Enter the intriguing solution that was given on the Haskell Wiki, humbly titled “Here’s one that does half as many compares”, and that gave me a very nice lightbulb moment when I had gotten my head around it. Here’s my Prolog translation:
palindrome(List) :- palindrome(List,[],List). palindrome([First|Rest],Rev,[_,_|Rest2]) :- palindrome(Rest,[First|Rev],Rest2). palindrome([_|Rev],Rev,[_]). palindrome(Rev,Rev,[]).
The trick is to carry along a second copy of the original list, popping two elements from it every time we pop one from the main copy. This way, when we reach the end of the second copy, we know we have reached the center of the first. There’s two recursion-ending clauses, one for odd-length and one for even-length lists. Ingenious!

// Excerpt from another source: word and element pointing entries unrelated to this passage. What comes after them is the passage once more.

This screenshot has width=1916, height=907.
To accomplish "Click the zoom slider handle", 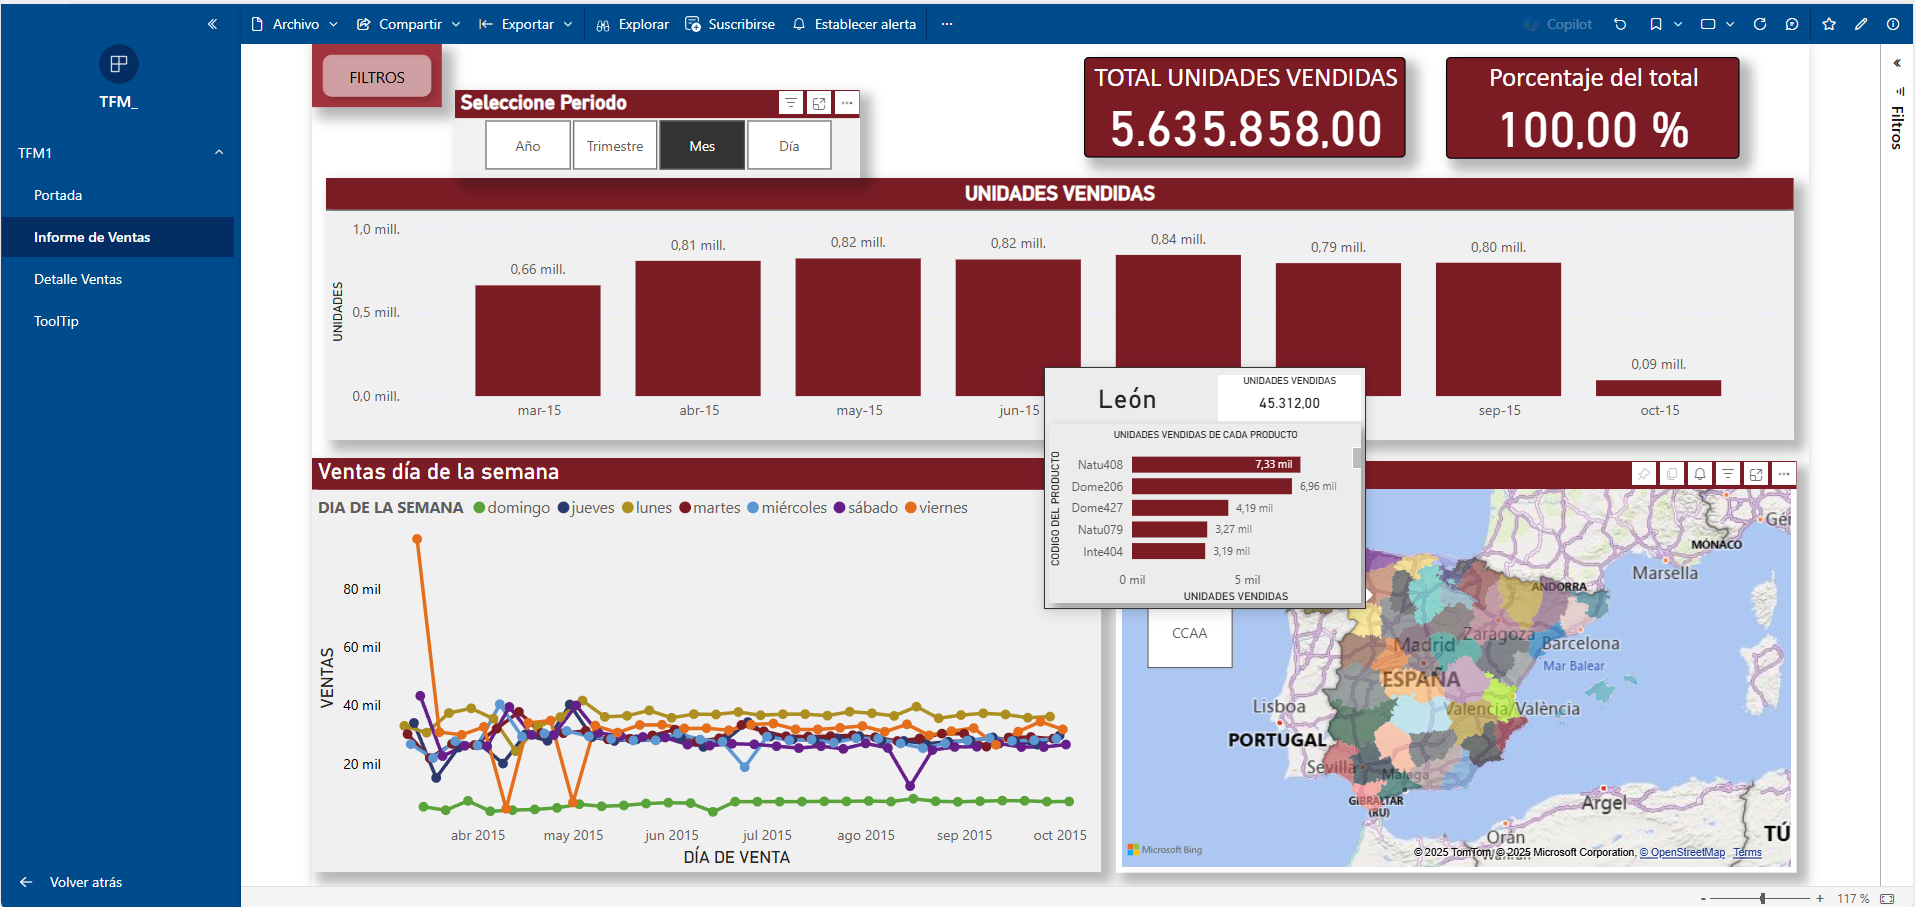I will (x=1763, y=898).
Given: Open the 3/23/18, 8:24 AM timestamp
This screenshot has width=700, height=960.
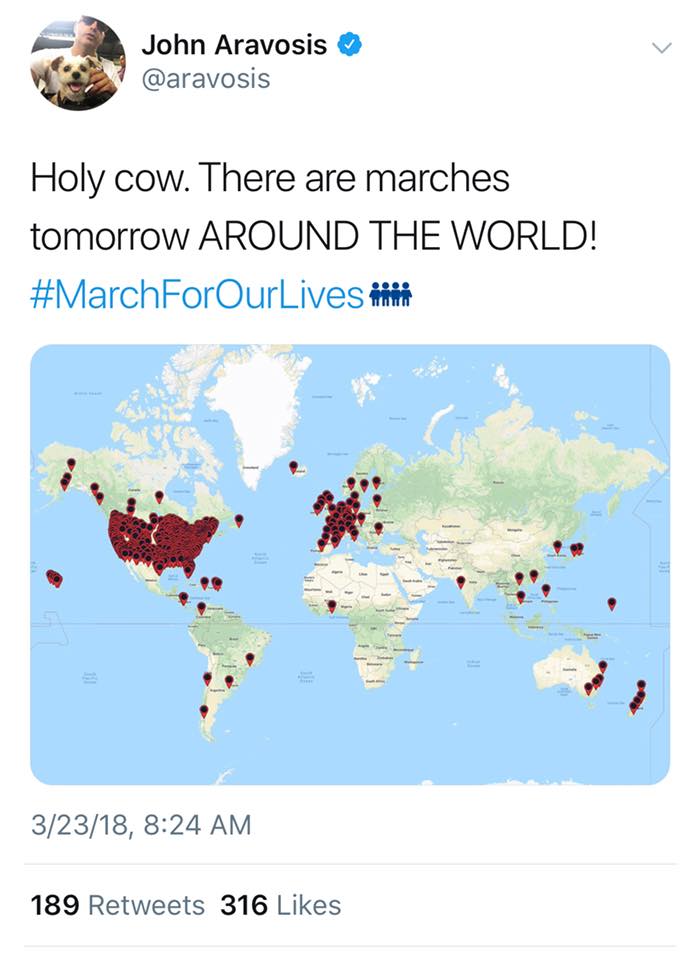Looking at the screenshot, I should (140, 826).
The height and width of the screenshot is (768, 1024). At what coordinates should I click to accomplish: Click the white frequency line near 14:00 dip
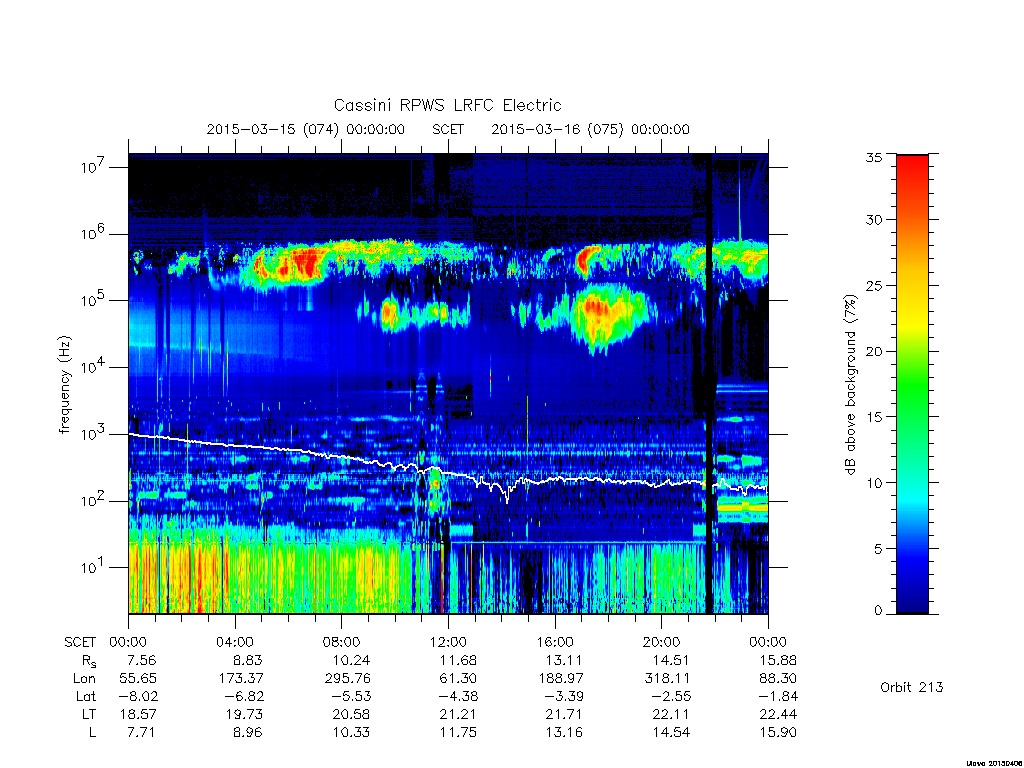click(507, 494)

As regards the first link, it would be astonishing if FP should really turn from – as I guess, not really being involved – an area mostly populated by aestheticist extremists to the dominant programming paradigm. Exciting.
Yes, isn’t it? Until recently I was like, yeah, functional programming is pretty neat, but I want to get stuff done so I keep using imperative. Then I made some experience with concurrent imperative programming, and I read that article. Both together changed my mind.